The key point to notice is that stack is a last-in-first-out structure, so reading its contents automatically produces them in the reverse order. This is why a solution that uses another stack for temporary storage doesn't work:
def reverse(stack):
# Doesn't work
temp = Stack()
while not stack.is_empty():
temp.push(stack.pop())
while not temp.is_empty():
stack.push(temp.pop())
Here the stack contents get reversed twice: once when reading them from the original stack, and once when reading them from the temporary stack, so you end up with stack contents in the original order.
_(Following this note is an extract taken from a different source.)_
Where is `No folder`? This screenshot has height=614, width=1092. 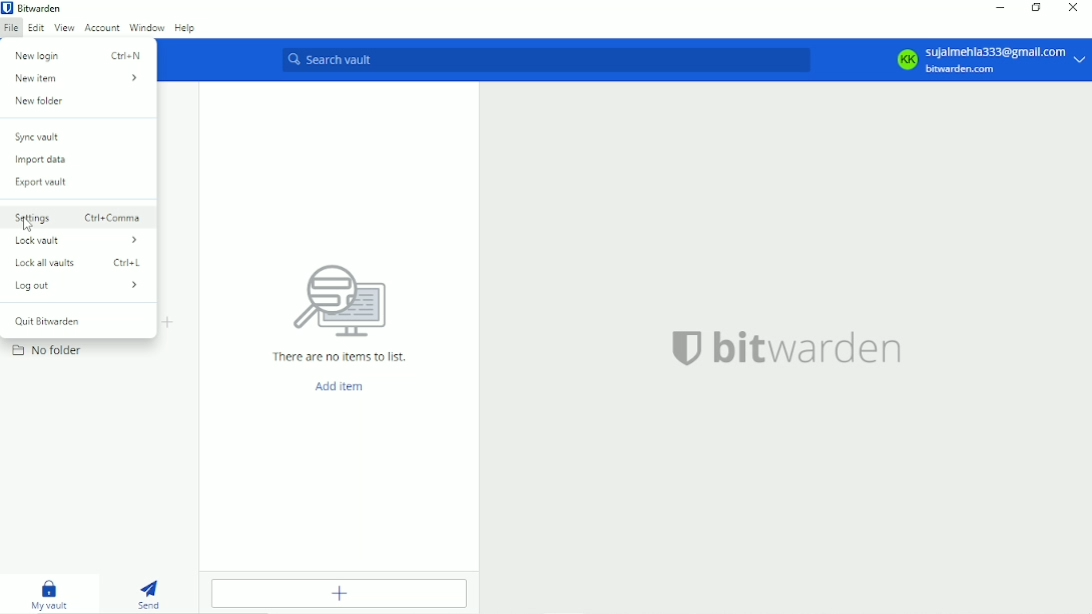 No folder is located at coordinates (47, 354).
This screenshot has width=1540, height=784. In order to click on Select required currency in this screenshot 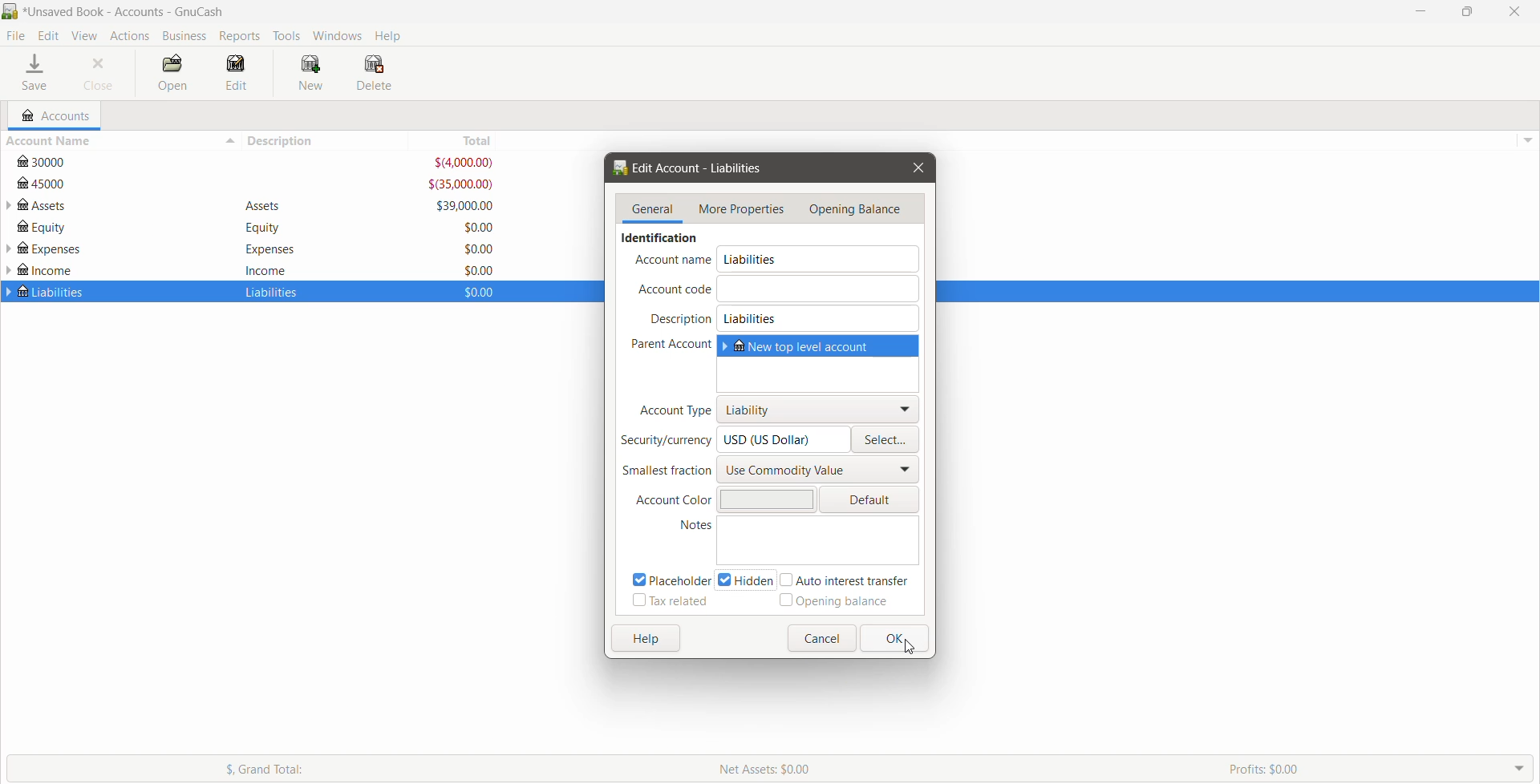, I will do `click(887, 440)`.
To actually reverse a stack, you need extract the items into a list and then traverse it in order (from beginning to end), pushing the items on the original stack as they come:
def reverse(stack):
items = []
while not stack.is_empty():
items.append(stack.pop())
for item in items:
stack.push(item)
Edit: inspired by BrianO's answer, here is a version that doesn't use a list at all (but does instantiate two temporary stacks):
def reverse(stack):
tmp1 = Stack()
while not stack.is_empty():
tmp1.push(stack.pop())
tmp2 = Stack()
while not tmp1.is_empty():
tmp2.push(tmp1.pop())
while not tmp2.is_empty():
stack.push(tmp2.pop())
Here the idea is to make use of the fact that copying the stack does reverse the contents - it's just that copying it back reverses it again. So we just copy it three times, first from the original stack to a temporary stack, then from a temporary stack to another temporary stack, and finally from the other temporary stack to the original stack. Reversing the contents three times ends up with the original contents reversed, which was required.